*Stored data*
···
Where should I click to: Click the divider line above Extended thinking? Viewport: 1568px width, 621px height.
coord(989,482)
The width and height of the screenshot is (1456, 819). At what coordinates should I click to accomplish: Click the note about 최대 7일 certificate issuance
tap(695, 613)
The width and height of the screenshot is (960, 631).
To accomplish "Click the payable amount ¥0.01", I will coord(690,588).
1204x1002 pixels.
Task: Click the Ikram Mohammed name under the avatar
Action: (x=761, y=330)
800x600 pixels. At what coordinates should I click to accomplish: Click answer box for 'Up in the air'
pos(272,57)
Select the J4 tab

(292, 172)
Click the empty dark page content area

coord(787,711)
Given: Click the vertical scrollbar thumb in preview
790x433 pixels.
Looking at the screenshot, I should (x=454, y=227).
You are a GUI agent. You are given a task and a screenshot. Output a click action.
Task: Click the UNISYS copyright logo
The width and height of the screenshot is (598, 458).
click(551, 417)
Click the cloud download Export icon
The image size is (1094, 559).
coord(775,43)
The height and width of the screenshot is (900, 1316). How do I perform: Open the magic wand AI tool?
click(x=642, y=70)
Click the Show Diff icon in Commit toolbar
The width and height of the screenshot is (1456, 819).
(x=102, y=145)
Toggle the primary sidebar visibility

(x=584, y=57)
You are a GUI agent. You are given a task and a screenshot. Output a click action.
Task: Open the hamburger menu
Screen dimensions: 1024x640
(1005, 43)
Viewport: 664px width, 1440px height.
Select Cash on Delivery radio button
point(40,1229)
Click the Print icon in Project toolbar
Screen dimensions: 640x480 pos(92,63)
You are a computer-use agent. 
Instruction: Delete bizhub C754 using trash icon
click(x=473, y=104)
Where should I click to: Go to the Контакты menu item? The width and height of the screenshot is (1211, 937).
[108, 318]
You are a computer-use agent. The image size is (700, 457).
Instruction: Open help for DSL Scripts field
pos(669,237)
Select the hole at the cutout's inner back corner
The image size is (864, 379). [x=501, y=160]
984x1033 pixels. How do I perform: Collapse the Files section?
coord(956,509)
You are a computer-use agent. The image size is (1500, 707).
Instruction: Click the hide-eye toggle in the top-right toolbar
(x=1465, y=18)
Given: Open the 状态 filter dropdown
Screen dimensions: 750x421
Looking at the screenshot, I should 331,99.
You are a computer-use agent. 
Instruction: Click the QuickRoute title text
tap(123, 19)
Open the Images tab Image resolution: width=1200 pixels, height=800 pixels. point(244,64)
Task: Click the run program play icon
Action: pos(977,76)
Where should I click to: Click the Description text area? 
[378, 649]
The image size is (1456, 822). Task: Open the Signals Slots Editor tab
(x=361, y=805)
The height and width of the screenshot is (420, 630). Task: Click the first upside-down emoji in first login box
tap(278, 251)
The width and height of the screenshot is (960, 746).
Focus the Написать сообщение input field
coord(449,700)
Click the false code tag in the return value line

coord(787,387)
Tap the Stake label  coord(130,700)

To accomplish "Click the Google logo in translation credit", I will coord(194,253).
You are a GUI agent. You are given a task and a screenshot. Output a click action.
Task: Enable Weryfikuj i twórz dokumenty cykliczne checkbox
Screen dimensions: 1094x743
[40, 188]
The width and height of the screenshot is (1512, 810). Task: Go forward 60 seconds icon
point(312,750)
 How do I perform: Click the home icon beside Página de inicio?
···
Scan the listing for the string "logo". Copy each line that has it.

*Answer section*
Task: Click the UNISYS copyright logo
To accomplish "Click the Google logo in translation credit", I will coord(194,253).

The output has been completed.